I dont disagree on paper with your thinking however the facts will never pan out.

Ill go out on the line and say you will never find a 10/60 that will not shear out of grade in a shared sump engine. There is no question in my mind manufacturers take shearing into account, and if they do not, it doesnt matter anyway, why?

Because all shared sump engines shear oil out of grade, some worse then others, but they all shear the oil. Its common knowledge in all the UOAs posted on this very forum.
You will find, every time, the oils with the largest spread ex, 10/60, 5/40, 10/40 oils (in that order) will ALWAYS shear faster then a 20/50, 20/40. 10/30.


They have to stay in grade in the standardised test regime...which doesn't mean that they can't end up out of grade in the field.
 
Originally Posted By: alarmguy
Originally Posted By: Mackelroy
A lot of metal for a 1000 miles on a street motor,Unless you want to do thousand mile intervals.

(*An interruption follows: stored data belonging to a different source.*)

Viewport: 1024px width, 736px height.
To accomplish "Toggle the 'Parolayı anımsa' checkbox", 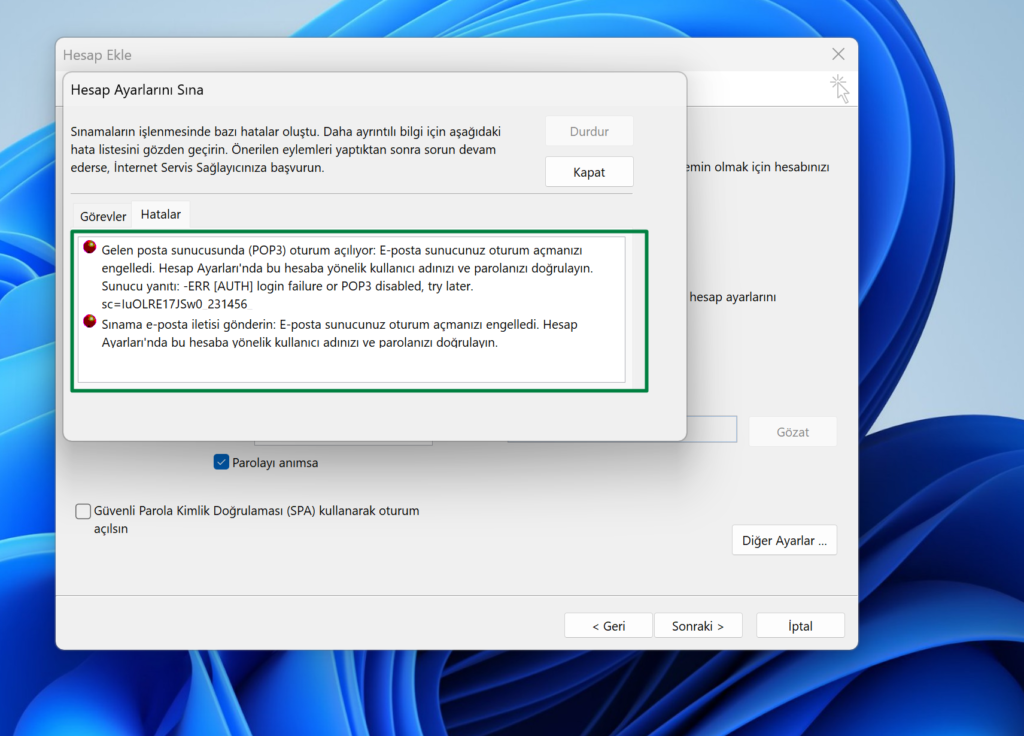I will tap(222, 462).
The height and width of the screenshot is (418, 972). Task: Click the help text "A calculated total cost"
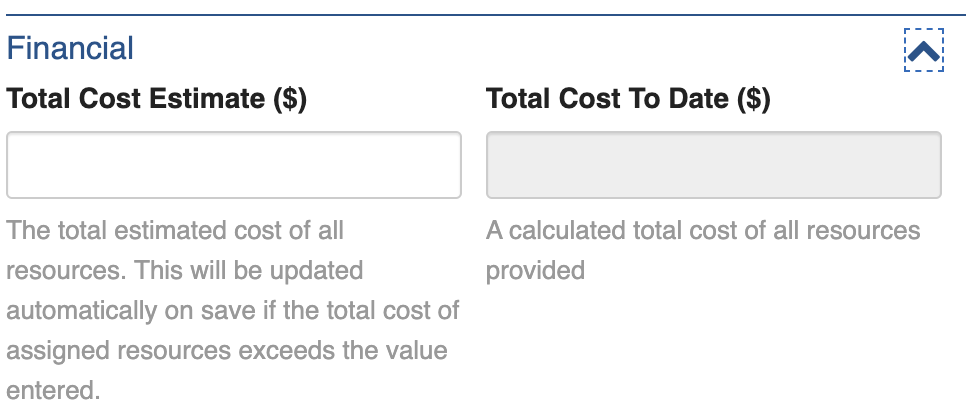(702, 231)
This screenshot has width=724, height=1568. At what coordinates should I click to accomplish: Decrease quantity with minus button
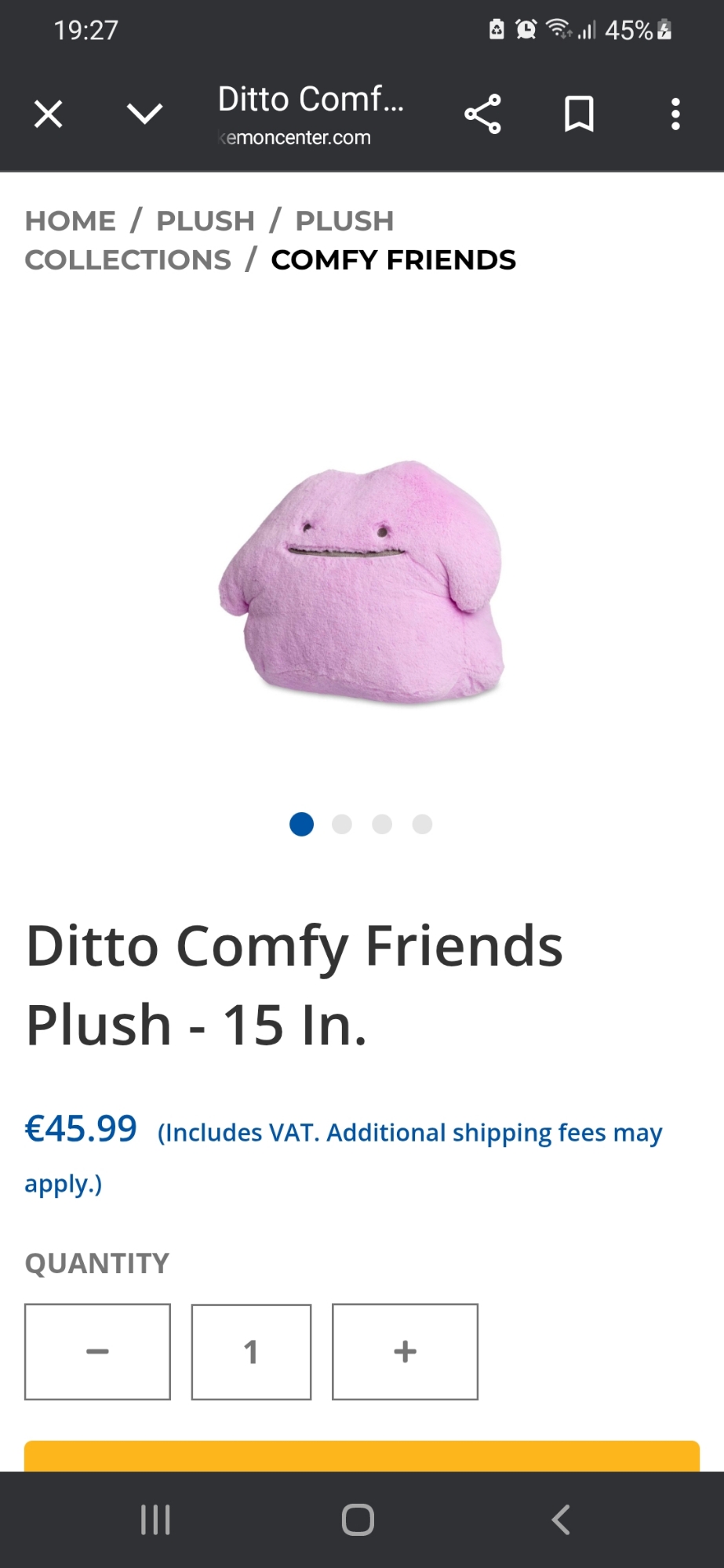[x=97, y=1352]
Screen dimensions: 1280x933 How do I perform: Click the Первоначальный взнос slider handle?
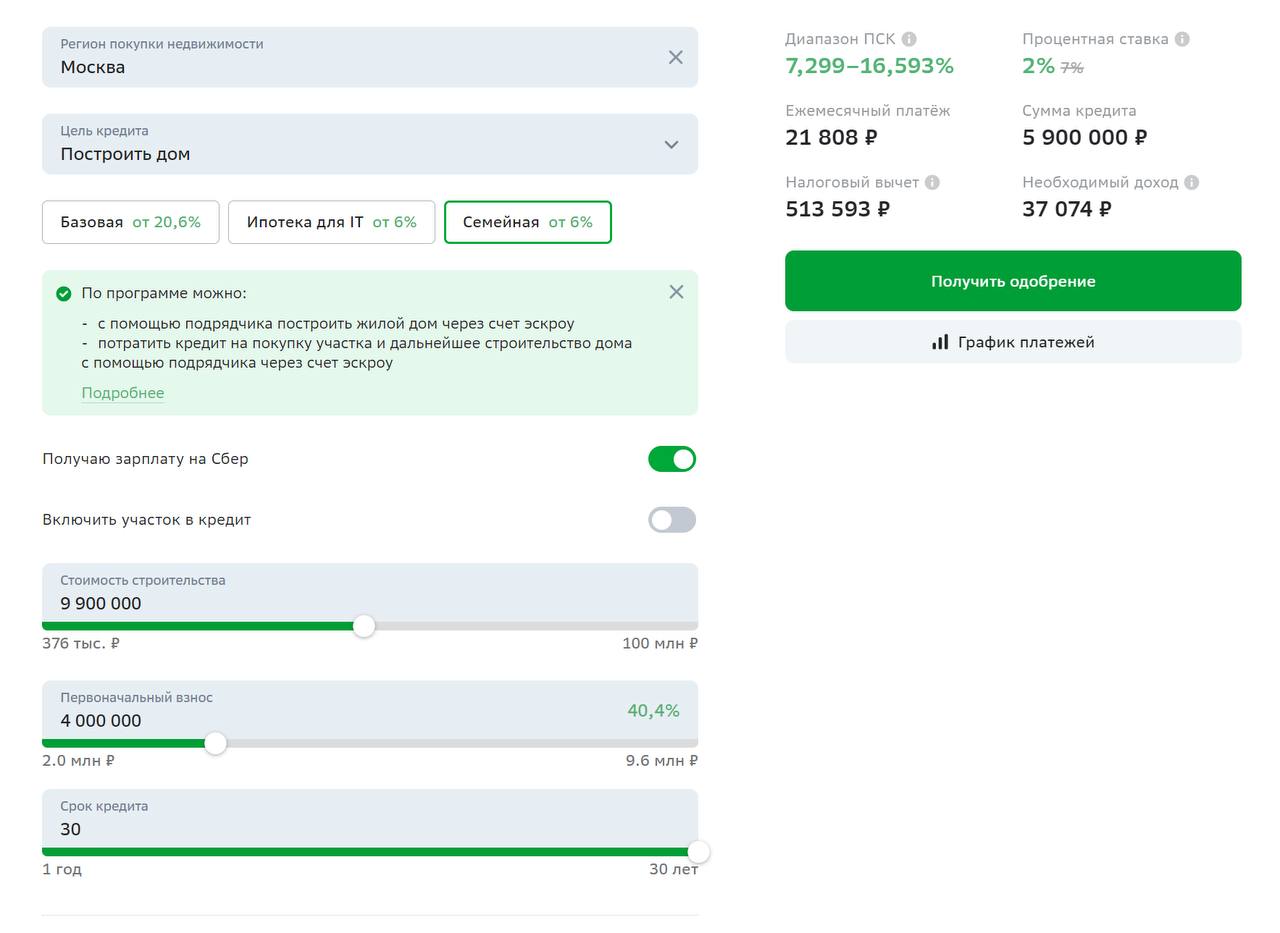tap(215, 743)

Maybe you need to get away from synthetics and run a 20w50 dino oil , like a Valvoline 20w50.

Does well in my 500 ktm, and you may see better wear metals, as I do in comparison.

...

But that 10w60 doesn't seem to be doing that great imo


I agree, I think he would do better with conventional Valvoline 20w50 4 stroke motorcycle oil. Im a fan of that oil, I think way underrated, maybe people would think more highly of it it Valvoline increased the price to $10.00 a quart instead of $4.00 a quart in Walmart :eek:)

I would love to see those results of the Valvoline $4 oil ($5 in autoparts stores) against these expensive oils, that for some reason, turn up with issues like this thread.


Scored some valvoline 20w50 at the autozone today for $3.99/quart. I will give this a 1,000 miles run and then send off a sample.

I'm still waiting on a report on the redline 20w60. I also want to try a 4k run of the amsoil 60w to see what wear looks like.

I have some maxima 10w-60 which I'd like to try at some point just for comparison, though I've lost faith in the 10w-60s.

any other straight 60s I should try to compare against the amsoil?